*** Begin section ***

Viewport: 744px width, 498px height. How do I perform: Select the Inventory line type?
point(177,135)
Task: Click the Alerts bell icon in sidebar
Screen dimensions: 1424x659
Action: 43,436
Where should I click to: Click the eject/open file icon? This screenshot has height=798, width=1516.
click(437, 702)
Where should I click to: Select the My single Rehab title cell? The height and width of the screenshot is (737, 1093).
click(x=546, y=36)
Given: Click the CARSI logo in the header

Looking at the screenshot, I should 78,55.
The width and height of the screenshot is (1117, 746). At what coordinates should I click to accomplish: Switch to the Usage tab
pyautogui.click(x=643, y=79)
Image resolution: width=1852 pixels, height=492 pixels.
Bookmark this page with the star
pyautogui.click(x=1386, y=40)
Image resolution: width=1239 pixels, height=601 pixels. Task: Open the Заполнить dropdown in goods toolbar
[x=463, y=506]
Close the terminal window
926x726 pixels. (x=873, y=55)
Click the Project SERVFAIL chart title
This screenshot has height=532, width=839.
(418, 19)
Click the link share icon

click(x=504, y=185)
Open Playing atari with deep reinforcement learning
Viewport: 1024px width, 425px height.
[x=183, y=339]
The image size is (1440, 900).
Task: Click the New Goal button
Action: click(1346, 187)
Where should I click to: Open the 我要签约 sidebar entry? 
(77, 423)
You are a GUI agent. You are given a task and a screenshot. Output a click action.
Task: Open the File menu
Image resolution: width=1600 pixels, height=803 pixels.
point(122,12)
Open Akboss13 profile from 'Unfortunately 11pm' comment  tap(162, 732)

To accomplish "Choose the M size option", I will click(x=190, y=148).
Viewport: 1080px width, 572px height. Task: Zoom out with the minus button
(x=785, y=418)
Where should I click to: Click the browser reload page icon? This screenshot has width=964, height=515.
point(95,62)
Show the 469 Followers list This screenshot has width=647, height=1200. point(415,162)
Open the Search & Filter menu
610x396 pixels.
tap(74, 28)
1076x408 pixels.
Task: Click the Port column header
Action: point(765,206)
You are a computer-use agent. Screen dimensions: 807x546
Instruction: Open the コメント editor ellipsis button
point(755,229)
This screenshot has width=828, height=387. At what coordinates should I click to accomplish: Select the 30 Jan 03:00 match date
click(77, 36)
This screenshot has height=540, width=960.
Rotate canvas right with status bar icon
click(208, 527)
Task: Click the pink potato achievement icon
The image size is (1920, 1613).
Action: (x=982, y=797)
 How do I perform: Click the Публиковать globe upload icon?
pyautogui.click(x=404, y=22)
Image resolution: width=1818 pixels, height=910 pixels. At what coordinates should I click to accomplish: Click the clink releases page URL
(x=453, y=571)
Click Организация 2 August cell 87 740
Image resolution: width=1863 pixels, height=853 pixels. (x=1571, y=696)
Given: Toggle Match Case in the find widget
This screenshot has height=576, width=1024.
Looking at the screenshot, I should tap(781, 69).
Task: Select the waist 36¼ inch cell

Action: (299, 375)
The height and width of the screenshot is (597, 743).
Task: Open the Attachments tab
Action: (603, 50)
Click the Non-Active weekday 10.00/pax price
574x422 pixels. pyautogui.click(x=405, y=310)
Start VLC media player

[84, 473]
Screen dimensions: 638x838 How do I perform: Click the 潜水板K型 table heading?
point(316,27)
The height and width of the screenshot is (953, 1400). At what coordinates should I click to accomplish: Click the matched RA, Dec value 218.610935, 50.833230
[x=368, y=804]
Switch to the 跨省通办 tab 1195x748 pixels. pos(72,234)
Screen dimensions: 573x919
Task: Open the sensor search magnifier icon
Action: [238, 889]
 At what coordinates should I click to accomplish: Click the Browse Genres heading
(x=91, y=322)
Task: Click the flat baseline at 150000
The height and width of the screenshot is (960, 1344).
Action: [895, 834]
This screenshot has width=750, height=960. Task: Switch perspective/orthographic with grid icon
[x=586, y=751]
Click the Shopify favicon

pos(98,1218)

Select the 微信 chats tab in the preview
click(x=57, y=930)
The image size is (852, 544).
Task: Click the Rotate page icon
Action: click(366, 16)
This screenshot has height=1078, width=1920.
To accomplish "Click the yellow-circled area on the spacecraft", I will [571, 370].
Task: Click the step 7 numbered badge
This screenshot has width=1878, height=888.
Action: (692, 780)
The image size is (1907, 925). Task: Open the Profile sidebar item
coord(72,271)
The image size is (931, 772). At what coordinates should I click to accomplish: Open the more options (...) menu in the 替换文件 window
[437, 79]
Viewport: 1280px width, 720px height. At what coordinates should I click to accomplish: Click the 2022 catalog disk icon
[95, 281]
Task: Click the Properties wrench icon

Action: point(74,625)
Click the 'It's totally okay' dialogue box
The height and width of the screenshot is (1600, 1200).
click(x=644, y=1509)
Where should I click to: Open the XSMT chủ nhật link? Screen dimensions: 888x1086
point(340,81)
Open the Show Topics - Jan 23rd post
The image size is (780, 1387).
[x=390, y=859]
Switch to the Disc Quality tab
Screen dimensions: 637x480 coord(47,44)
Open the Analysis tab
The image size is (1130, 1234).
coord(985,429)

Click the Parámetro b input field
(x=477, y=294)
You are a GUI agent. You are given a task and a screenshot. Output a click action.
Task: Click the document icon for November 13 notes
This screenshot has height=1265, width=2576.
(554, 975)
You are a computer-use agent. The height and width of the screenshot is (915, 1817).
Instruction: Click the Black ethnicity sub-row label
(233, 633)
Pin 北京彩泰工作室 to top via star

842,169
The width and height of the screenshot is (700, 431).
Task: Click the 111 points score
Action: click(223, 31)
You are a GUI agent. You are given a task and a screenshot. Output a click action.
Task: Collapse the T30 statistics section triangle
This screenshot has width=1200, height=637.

*** End section ***

Task to complete: Reproduce the listing above verbatim, from first line to last.

Answer for the task:
Viewport: 744px width, 498px height. How do I perform: Select the Inventory line type?
point(177,135)
Task: Click the Alerts bell icon in sidebar
Screen dimensions: 1424x659
Action: 43,436
Where should I click to: Click the eject/open file icon? This screenshot has height=798, width=1516.
click(437, 702)
Where should I click to: Select the My single Rehab title cell? The height and width of the screenshot is (737, 1093).
click(x=546, y=36)
Given: Click the CARSI logo in the header

Looking at the screenshot, I should 78,55.
The width and height of the screenshot is (1117, 746). At what coordinates should I click to accomplish: Switch to the Usage tab
pyautogui.click(x=643, y=79)
Image resolution: width=1852 pixels, height=492 pixels.
Bookmark this page with the star
pyautogui.click(x=1386, y=40)
Image resolution: width=1239 pixels, height=601 pixels. Task: Open the Заполнить dropdown in goods toolbar
[x=463, y=506]
Close the terminal window
926x726 pixels. (x=873, y=55)
Click the Project SERVFAIL chart title
This screenshot has height=532, width=839.
(418, 19)
Click the link share icon

click(x=504, y=185)
Open Playing atari with deep reinforcement learning
Viewport: 1024px width, 425px height.
[x=183, y=339]
The image size is (1440, 900).
Task: Click the New Goal button
Action: click(1346, 187)
Where should I click to: Open the 我要签约 sidebar entry? 
(77, 423)
You are a GUI agent. You are given a task and a screenshot. Output a click action.
Task: Open the File menu
Image resolution: width=1600 pixels, height=803 pixels.
point(122,12)
Open Akboss13 profile from 'Unfortunately 11pm' comment  tap(162, 732)

To accomplish "Choose the M size option", I will click(x=190, y=148).
Viewport: 1080px width, 572px height. Task: Zoom out with the minus button
(x=785, y=418)
Where should I click to: Click the browser reload page icon? This screenshot has width=964, height=515.
point(95,62)
Show the 469 Followers list This screenshot has width=647, height=1200. point(415,162)
Open the Search & Filter menu
610x396 pixels.
tap(74, 28)
1076x408 pixels.
Task: Click the Port column header
Action: point(765,206)
You are a computer-use agent. Screen dimensions: 807x546
Instruction: Open the コメント editor ellipsis button
point(755,229)
This screenshot has width=828, height=387. At what coordinates should I click to accomplish: Select the 30 Jan 03:00 match date
click(77, 36)
This screenshot has height=540, width=960.
Rotate canvas right with status bar icon
click(208, 527)
Task: Click the pink potato achievement icon
The image size is (1920, 1613).
Action: (x=982, y=797)
 How do I perform: Click the Публиковать globe upload icon?
pyautogui.click(x=404, y=22)
Image resolution: width=1818 pixels, height=910 pixels. At what coordinates should I click to accomplish: Click the clink releases page URL
(x=453, y=571)
Click Организация 2 August cell 87 740
Image resolution: width=1863 pixels, height=853 pixels. (x=1571, y=696)
Given: Toggle Match Case in the find widget
This screenshot has height=576, width=1024.
Looking at the screenshot, I should tap(781, 69).
Task: Select the waist 36¼ inch cell

Action: (299, 375)
The height and width of the screenshot is (597, 743).
Task: Open the Attachments tab
Action: (603, 50)
Click the Non-Active weekday 10.00/pax price
574x422 pixels. pyautogui.click(x=405, y=310)
Start VLC media player

[84, 473]
Screen dimensions: 638x838 How do I perform: Click the 潜水板K型 table heading?
point(316,27)
The height and width of the screenshot is (953, 1400). At what coordinates should I click to accomplish: Click the matched RA, Dec value 218.610935, 50.833230
[x=368, y=804]
Switch to the 跨省通办 tab 1195x748 pixels. pos(72,234)
Screen dimensions: 573x919
Task: Open the sensor search magnifier icon
Action: [238, 889]
 At what coordinates should I click to accomplish: Click the Browse Genres heading
(x=91, y=322)
Task: Click the flat baseline at 150000
The height and width of the screenshot is (960, 1344).
Action: [895, 834]
This screenshot has width=750, height=960. Task: Switch perspective/orthographic with grid icon
[x=586, y=751]
Click the Shopify favicon

pos(98,1218)

Select the 微信 chats tab in the preview
click(x=57, y=930)
The image size is (852, 544).
Task: Click the Rotate page icon
Action: click(366, 16)
This screenshot has height=1078, width=1920.
To accomplish "Click the yellow-circled area on the spacecraft", I will [571, 370].
Task: Click the step 7 numbered badge
This screenshot has width=1878, height=888.
Action: (692, 780)
The image size is (1907, 925). Task: Open the Profile sidebar item
coord(72,271)
The image size is (931, 772). At what coordinates should I click to accomplish: Open the more options (...) menu in the 替换文件 window
[437, 79]
Viewport: 1280px width, 720px height. At what coordinates should I click to accomplish: Click the 2022 catalog disk icon
[95, 281]
Task: Click the Properties wrench icon

Action: point(74,625)
Click the 'It's totally okay' dialogue box
The height and width of the screenshot is (1600, 1200).
click(x=644, y=1509)
Where should I click to: Open the XSMT chủ nhật link? Screen dimensions: 888x1086
point(340,81)
Open the Show Topics - Jan 23rd post
The image size is (780, 1387).
[x=390, y=859]
Switch to the Disc Quality tab
Screen dimensions: 637x480 coord(47,44)
Open the Analysis tab
The image size is (1130, 1234).
coord(985,429)

Click the Parámetro b input field
(x=477, y=294)
You are a GUI agent. You are given a task and a screenshot. Output a click action.
Task: Click the document icon for November 13 notes
This screenshot has height=1265, width=2576.
(554, 975)
You are a computer-use agent. The height and width of the screenshot is (915, 1817).
Instruction: Click the Black ethnicity sub-row label
(233, 633)
Pin 北京彩泰工作室 to top via star

842,169
The width and height of the screenshot is (700, 431).
Task: Click the 111 points score
Action: click(223, 31)
You are a GUI agent. You are given a task and a screenshot. Output a click action.
Task: Collapse the T30 statistics section triangle
This screenshot has width=1200, height=637.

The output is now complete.